Just below Plutoria Avenue, and parallel with it, the trees die out and the brick and stone of the city begins in earnest. Even from the avenue you see the tops of the sky-scraping buildings in the big commercial streets and can hear or almost hear the roar of the elevated railway, earning dividends. And beyond that again the city sinks lower, and is choked and crowded with the tangled streets and little houses of the slums.
In fact, if you were to mount to the roof of the Mausoleum Club itself on Plutoria Avenue you could almost see the slums from there. But why should you? And on the other hand, if you never went up on the roof, but only dined inside among the palm-trees, you would never know that the slums existed—which is much better.
Arcadian Adventures with the Idle Rich, 1914
(From John Gross (ed.), The New Oxford Book of English Prose. Oxford: Oxford University Press, 1998. pp. 670-671)
普路托利大道(1)
[加拿大] 斯蒂芬·李科克
莫索利俱乐部坐落在这座城市最适宜居住的街道最安静的一隅。那是幢用白石建造的希腊风格的大楼。大楼周围有高大的榆树,榆树枝丛间有雀鸟——最珍贵的那类雀鸟——啁啾啼鸣。

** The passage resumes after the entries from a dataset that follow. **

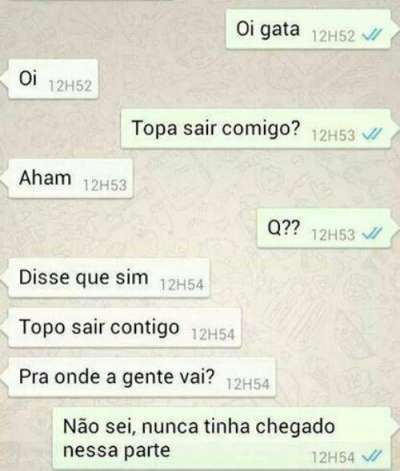The height and width of the screenshot is (471, 400).
Task: Tap the 12H54 timestamp on 'Disse que sim'
Action: (x=182, y=285)
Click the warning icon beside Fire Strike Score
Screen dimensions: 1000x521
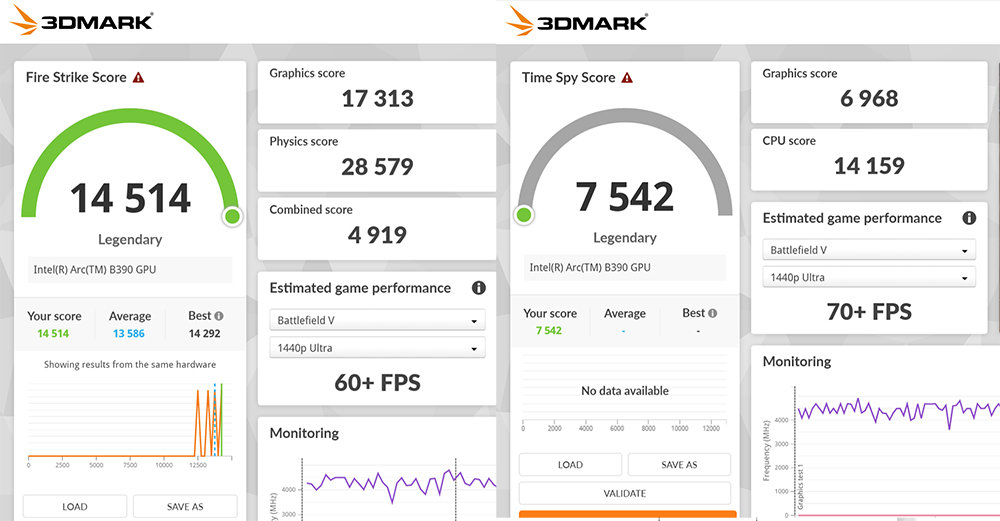click(x=138, y=77)
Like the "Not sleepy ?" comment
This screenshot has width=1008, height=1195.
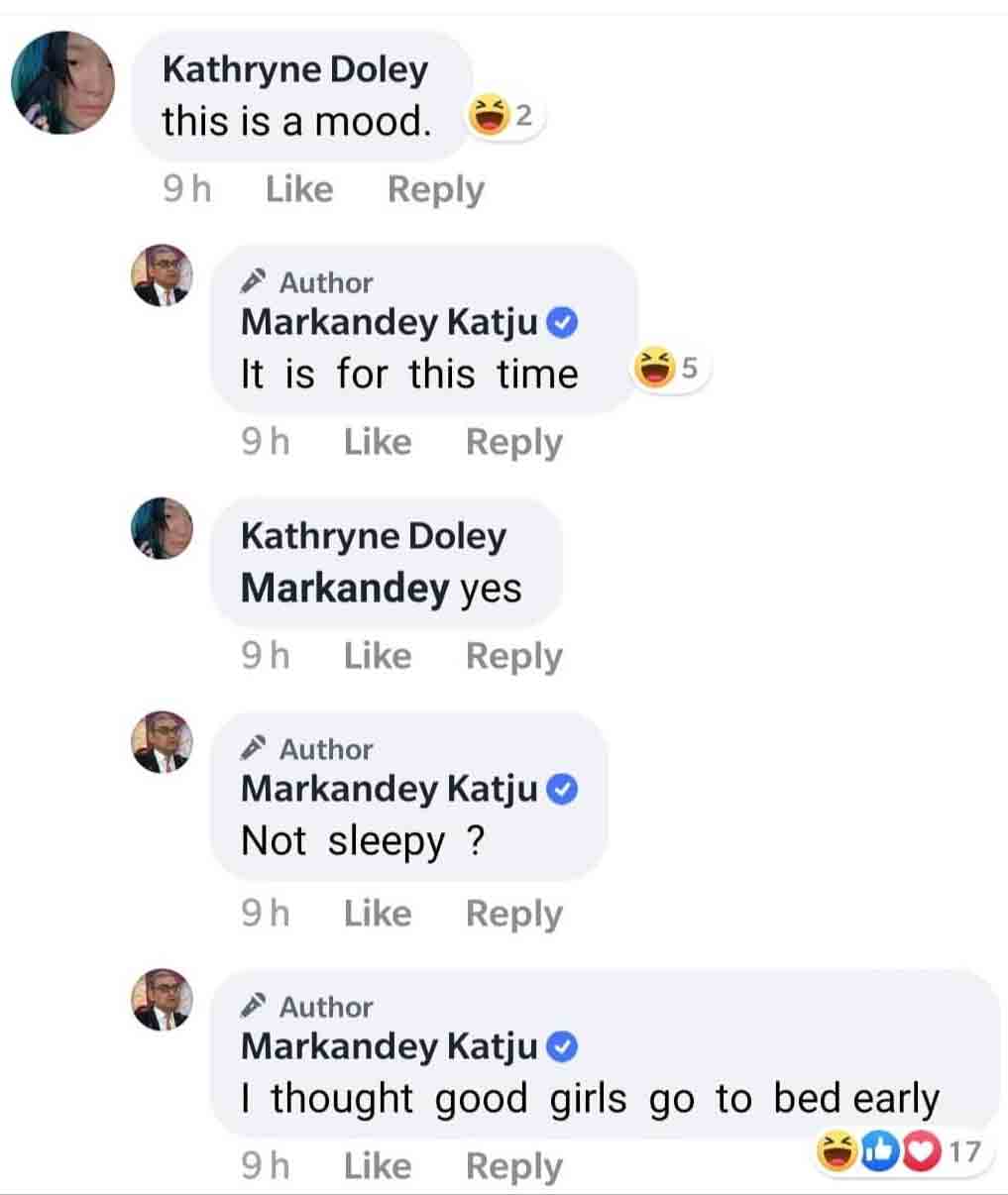pos(377,914)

在上午较清闲的时段,这条街道会有一种几乎令人顿生敬意的肃静。10点半光景,一辆辆高级轿车沿街慢吞吞地移动,车上都只有把早起的富豪们送抵市中心办公室后独自折返的司机。阳光闪烁着穿过榆树枝叶,使那些推着小巧童车的高薪保姆都光彩照人。童车里那些孩子个个身价不菲,有的甚至拥有亿万资产。当然,要是在欧洲,在柏林的菩提树下大街或巴黎的香榭丽舍大道,你也许会看见某位小王子或小公主在佩饰铿锵作响的仪仗兵护卫下耀然而行。但那算不得什么。真正说来,与你每天上午在这座城市最安静一隅的莫索利俱乐部旁的普路托利大道上上所看见的景象相比,那些王子公主给你的印象会大打折扣。在普路托利大道,朝这边你可能会看到一位身穿兔装、但其名下却拥有50家酿酒厂的小公主在蹒跚学步;往那边你也许会看见一名头戴兜帽、但自摇篮时期起就控制着一整家新泽西控股公司的的小总裁坐一辆铮亮的童车翩然而过——此时合众国总检察官正在对她提起诉讼,妄图把她的公司分解成若干子公司。而就在附近,则会有一位身着咔叽套装、身为两家铁路干线公司合并代表的4岁男孩。在这片闪烁的阳光下,满目皆是这样的小王子和小公主,他们远比欧洲王室那些可怜的幸存者显得真切。数不胜数的幼童稚妞一边挥舞50美元的一个象牙拨浪鼓,一边口齿不清地互相问候。一支“百万优先股”用欢笑声回报一个搭乘由外国保姆牵曳的学步车从其身边经过的“绝对控制权”的致意。而放眼望去,阳光从榆树枝叶间泻下,伴着小鸟浅唱,马达低吟,所以从普路托利林荫大道所能看到的整个世界,就是人们所能想象的最令人惬意的地方。

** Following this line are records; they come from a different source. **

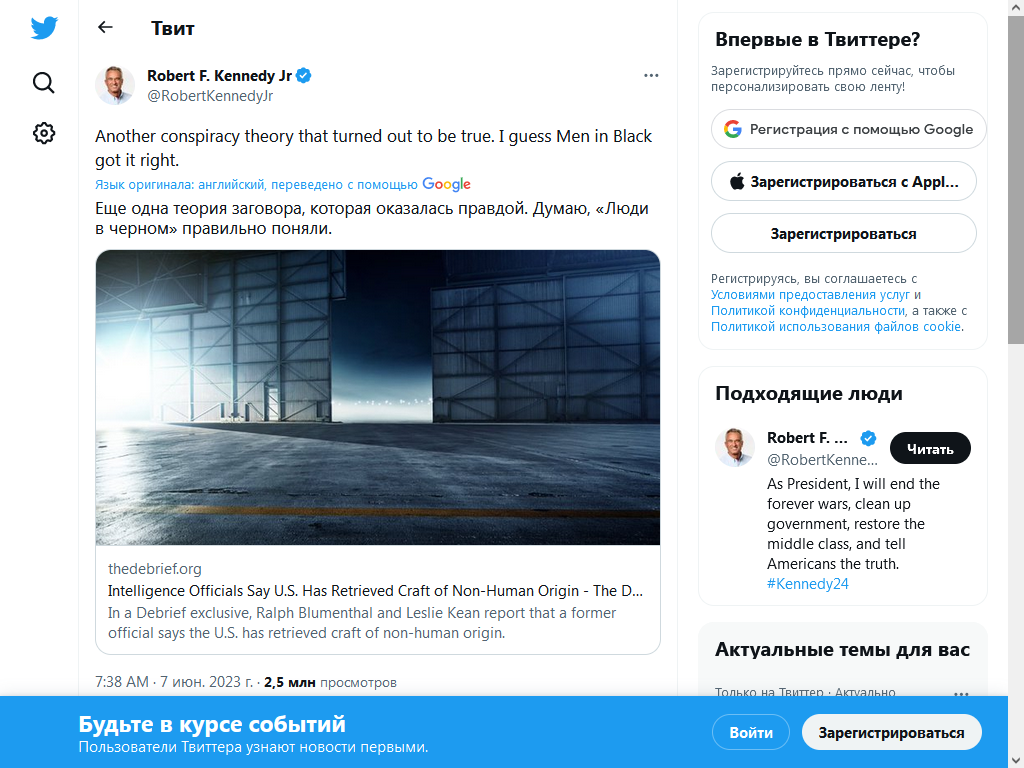Click Robert F. Kennedy Jr's tweet avatar
The image size is (1024, 768).
(x=115, y=85)
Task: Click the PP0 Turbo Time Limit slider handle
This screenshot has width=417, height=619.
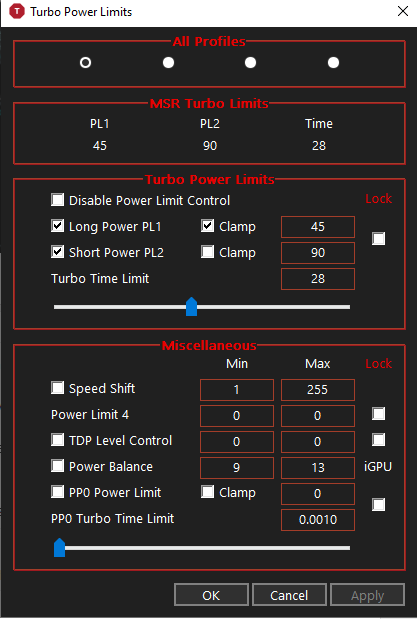Action: click(59, 548)
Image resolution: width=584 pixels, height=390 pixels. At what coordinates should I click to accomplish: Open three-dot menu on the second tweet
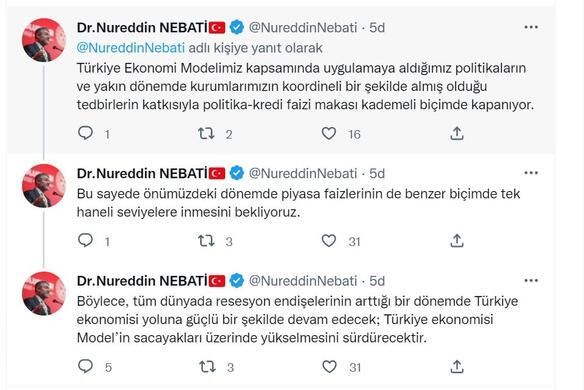531,173
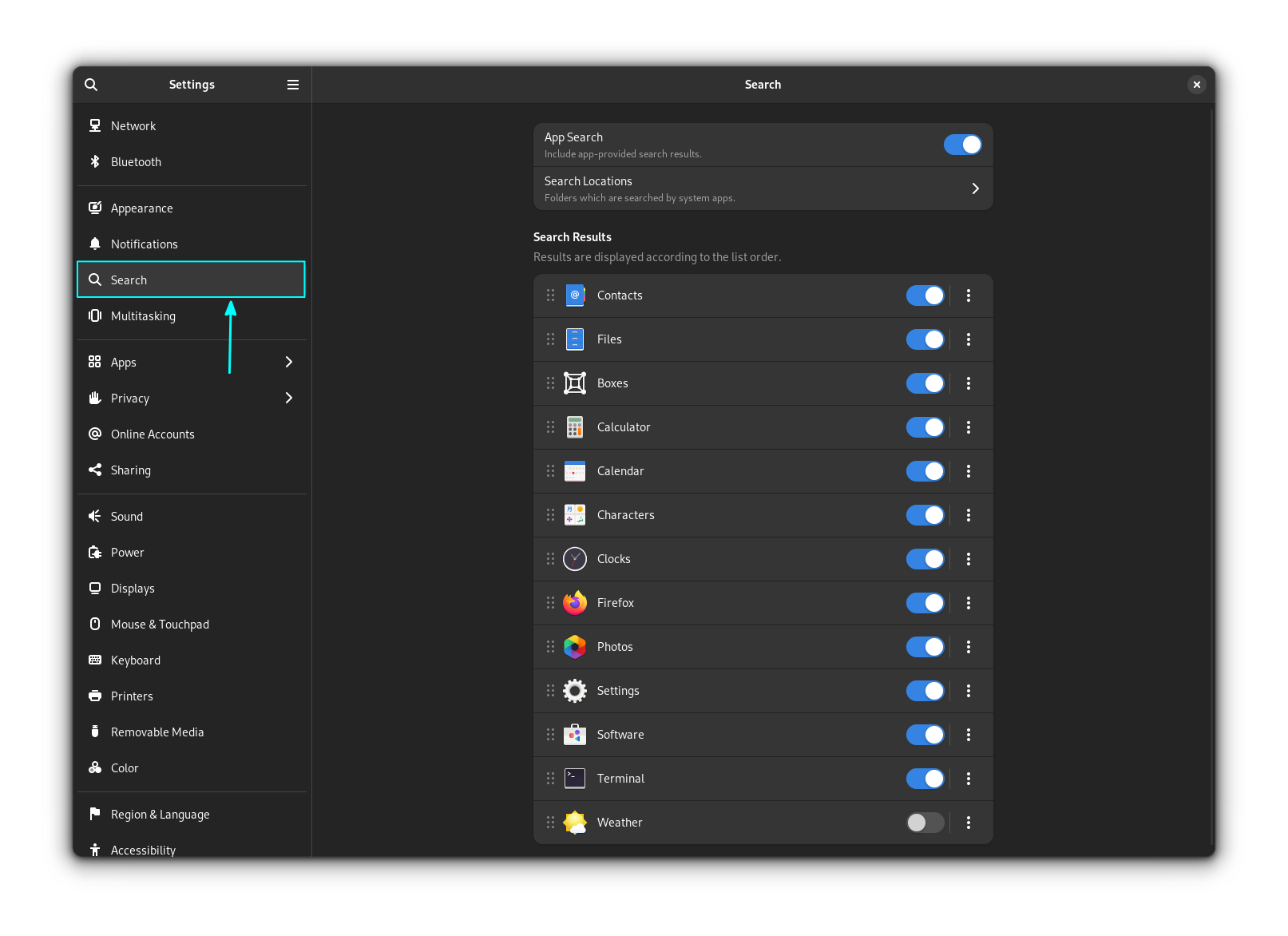Screen dimensions: 1288x936
Task: Open the Settings hamburger menu
Action: 293,85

而就在普路托利大道下方与之平行的地段,树木逐渐消失,城市的砖墙石壁开始醒然入目。甚至从这条大道,你也能望见耸立于那些主要商业街的摩天大楼的楼顶,也能听见或几乎能听见正在盈利的高架列车的轰鸣。而在更远处,城市又渐渐变得低矮,那里令人窒息地挤满了杂乱无章的街道和贫民区的小屋。
其实,如果你愿意登上普路托利大道莫索利俱乐部的楼顶,你几乎就可以从那里看到贫民区。不过你干吗要去看呢?从另一个方面来说,要是你从未上过那楼顶,而只是在楼内的棕榈树间用餐,你就绝不会知道那些贫民区的存在——而这样最为有利。
注释:
(1)这段文字是加拿大作家李科克的幽默小说《陪闲散富豪游阿卡狄亚》之第一章《与费舍先生共进便餐》的开篇4段。选文标题由竞赛组委会根据选文内容所加。
(2)李科克(1869~1944),著名加拿大幽默作家,出版有短篇小说集、中篇小说和文学评论多种。李科克虽然东西西方社会人与人之间冷冰冰的金钱关系,但他的幽默中少有愤世嫉俗的讽刺,而多是轻松活泼的调侃,既引人发笑,又发人深省。